#### Required work:
For the entries below, the result should be an exact transcription of the lines from the one with "Избранные (964, 148)" up to and including the one with "Coppermine Photo Gallery (666, 1036)", and only those.

==== Given data

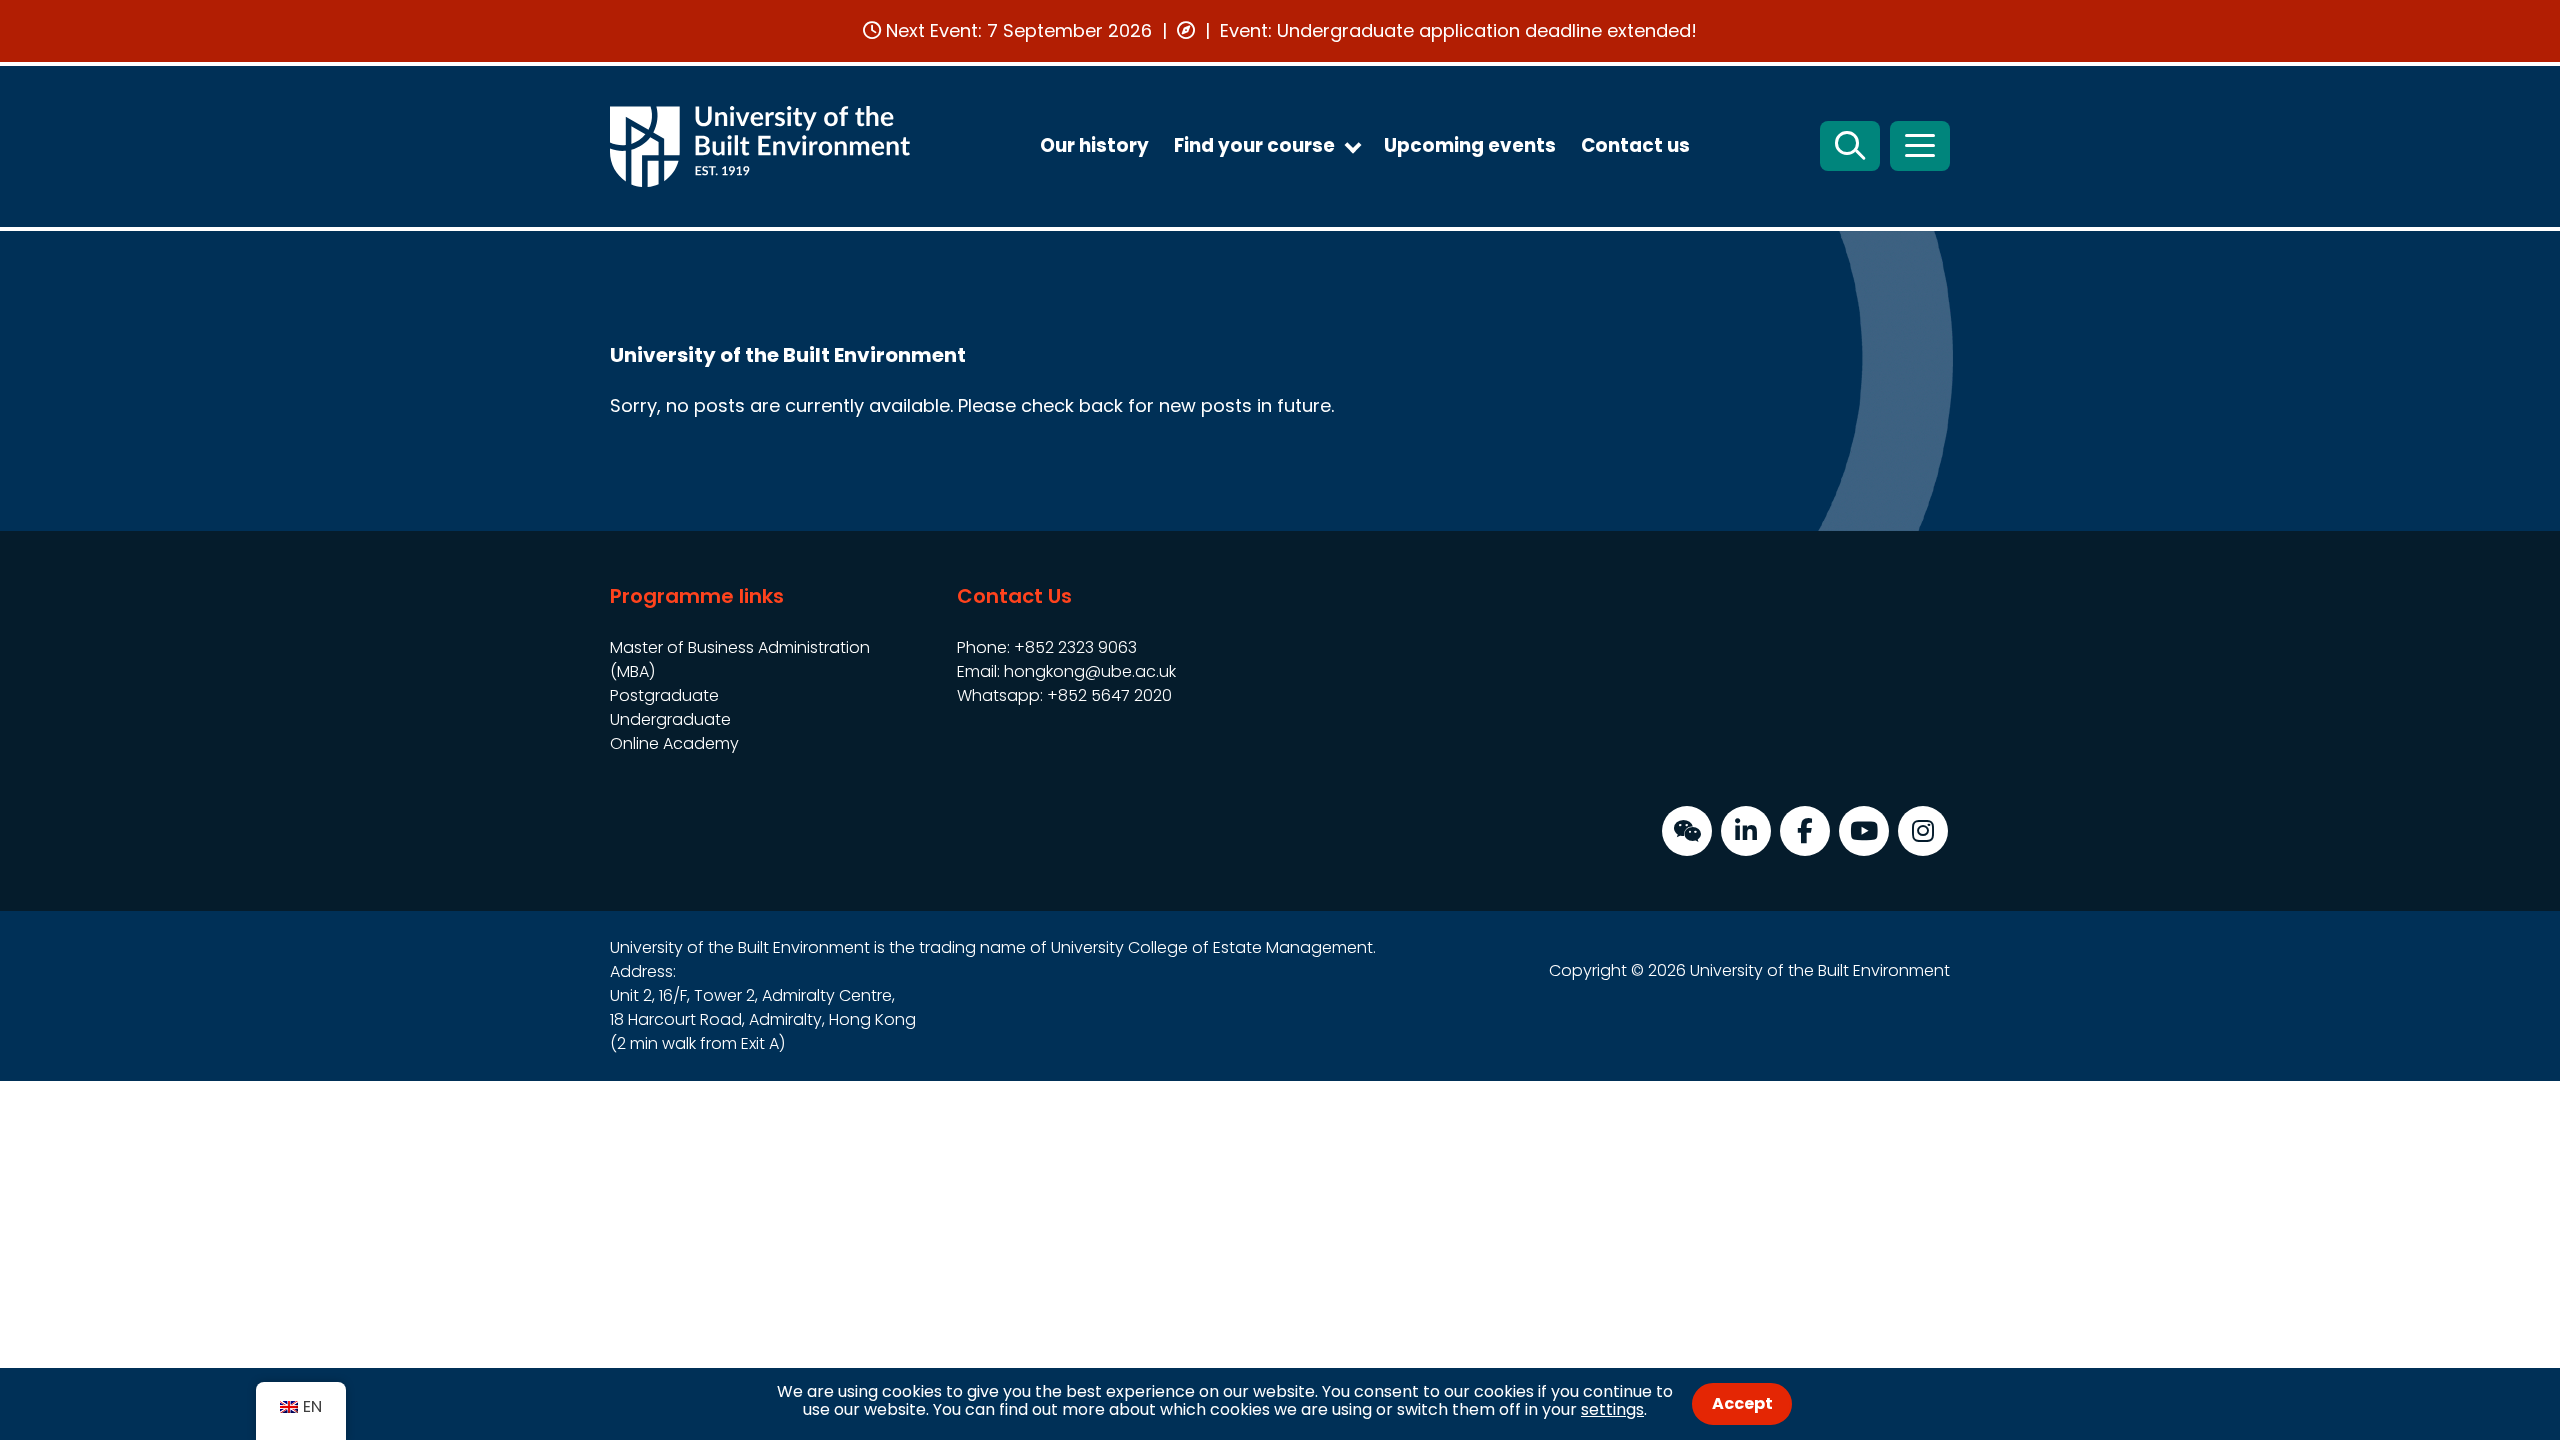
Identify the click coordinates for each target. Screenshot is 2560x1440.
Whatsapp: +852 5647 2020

========
==== Given data

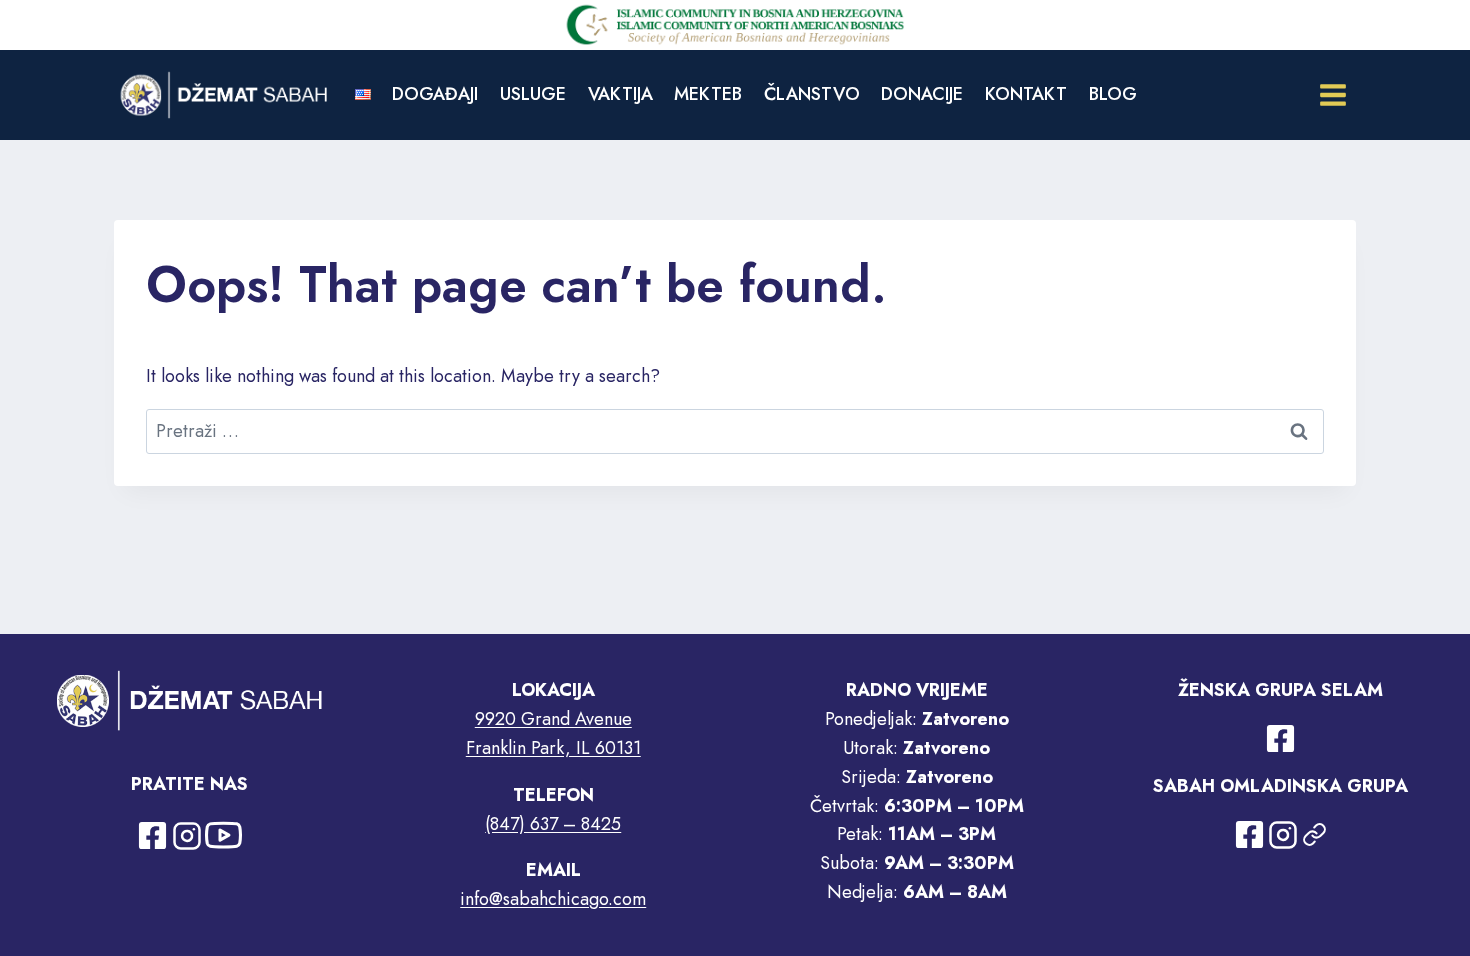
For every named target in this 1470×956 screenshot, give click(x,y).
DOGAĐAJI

========
==== Given data

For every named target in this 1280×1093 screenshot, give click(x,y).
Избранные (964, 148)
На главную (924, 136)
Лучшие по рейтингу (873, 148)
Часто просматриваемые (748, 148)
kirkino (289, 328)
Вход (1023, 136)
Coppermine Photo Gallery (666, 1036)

========

#### Answer:
Избранные (964, 148)
На главную (924, 136)
Лучшие по рейтингу (873, 148)
Часто просматриваемые (748, 148)
kirkino (289, 328)
Вход (1023, 136)
Coppermine Photo Gallery (666, 1036)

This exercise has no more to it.